_TASK DETAILS:_ Among the lines below, keep only those from the one containing "Where should I click to: Click the Er" through the one containing "Choose the yellow color swatch", and reproduce them exactly.

(Stored data)
╭──

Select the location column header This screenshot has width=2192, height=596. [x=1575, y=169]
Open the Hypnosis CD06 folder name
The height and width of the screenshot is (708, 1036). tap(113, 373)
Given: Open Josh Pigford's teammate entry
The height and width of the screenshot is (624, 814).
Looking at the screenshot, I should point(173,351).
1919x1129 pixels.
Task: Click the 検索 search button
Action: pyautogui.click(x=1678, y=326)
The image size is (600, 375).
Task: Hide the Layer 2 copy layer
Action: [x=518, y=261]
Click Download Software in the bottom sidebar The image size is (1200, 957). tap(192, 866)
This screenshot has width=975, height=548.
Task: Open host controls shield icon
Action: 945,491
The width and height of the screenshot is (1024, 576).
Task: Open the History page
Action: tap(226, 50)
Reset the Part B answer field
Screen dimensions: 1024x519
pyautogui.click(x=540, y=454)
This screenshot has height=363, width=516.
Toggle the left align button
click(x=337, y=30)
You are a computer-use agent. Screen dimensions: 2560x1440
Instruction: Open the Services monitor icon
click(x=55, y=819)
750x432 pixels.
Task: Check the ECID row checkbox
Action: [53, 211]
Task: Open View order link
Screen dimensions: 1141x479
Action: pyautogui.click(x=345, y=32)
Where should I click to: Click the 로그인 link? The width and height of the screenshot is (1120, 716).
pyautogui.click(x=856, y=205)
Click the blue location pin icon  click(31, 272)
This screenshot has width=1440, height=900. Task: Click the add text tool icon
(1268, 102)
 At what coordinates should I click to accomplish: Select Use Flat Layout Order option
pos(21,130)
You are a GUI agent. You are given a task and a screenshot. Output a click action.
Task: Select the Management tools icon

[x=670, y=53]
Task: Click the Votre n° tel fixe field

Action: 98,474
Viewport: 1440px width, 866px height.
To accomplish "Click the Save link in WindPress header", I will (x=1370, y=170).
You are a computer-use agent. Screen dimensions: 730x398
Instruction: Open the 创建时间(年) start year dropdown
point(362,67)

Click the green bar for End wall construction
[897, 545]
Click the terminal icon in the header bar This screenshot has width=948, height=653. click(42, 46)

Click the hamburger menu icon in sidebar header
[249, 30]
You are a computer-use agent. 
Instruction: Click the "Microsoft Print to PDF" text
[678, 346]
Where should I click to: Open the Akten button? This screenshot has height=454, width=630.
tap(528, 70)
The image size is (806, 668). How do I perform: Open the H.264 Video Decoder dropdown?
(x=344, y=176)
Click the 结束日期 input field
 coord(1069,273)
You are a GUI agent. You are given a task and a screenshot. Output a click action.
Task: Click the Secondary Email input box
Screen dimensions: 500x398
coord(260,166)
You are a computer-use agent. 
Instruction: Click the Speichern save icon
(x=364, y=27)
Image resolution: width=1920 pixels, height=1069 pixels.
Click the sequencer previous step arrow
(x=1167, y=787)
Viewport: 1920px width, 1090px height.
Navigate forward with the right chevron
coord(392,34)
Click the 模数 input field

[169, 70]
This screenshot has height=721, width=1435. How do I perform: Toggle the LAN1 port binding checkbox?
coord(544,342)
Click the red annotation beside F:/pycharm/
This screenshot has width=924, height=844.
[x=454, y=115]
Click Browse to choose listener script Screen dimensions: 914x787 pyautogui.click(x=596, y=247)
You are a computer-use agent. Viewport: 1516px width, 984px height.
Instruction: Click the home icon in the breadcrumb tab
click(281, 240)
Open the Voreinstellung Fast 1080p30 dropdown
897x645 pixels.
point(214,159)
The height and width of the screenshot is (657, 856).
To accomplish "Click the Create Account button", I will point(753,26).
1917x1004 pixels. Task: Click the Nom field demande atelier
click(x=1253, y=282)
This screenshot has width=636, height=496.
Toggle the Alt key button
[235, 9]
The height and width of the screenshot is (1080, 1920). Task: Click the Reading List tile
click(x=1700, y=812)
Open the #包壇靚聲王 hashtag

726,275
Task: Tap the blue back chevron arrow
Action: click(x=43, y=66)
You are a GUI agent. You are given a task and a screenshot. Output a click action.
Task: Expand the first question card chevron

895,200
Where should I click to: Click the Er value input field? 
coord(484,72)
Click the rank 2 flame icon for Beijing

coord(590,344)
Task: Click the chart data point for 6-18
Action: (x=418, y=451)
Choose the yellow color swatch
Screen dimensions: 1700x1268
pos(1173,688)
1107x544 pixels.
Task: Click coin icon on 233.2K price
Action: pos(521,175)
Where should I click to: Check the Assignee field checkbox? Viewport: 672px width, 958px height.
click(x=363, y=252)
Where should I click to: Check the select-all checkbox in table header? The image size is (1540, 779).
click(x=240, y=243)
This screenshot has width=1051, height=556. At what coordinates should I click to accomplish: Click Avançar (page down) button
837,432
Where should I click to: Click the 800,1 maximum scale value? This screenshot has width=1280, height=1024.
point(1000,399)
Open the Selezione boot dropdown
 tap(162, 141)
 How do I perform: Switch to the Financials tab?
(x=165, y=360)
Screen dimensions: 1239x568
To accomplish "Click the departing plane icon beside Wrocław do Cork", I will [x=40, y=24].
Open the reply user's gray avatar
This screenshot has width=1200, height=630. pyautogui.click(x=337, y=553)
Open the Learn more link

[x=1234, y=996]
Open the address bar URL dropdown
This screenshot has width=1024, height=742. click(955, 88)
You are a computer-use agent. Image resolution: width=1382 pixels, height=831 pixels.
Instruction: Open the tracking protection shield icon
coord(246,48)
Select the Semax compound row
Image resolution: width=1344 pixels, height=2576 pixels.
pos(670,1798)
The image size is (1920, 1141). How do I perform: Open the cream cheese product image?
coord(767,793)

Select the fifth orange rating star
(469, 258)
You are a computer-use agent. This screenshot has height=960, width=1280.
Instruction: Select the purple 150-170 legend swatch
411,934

╰──

_SOLUTION BELOW:_
Where should I click to: Click the Er value input field? 
coord(484,72)
Click the rank 2 flame icon for Beijing

coord(590,344)
Task: Click the chart data point for 6-18
Action: (x=418, y=451)
Choose the yellow color swatch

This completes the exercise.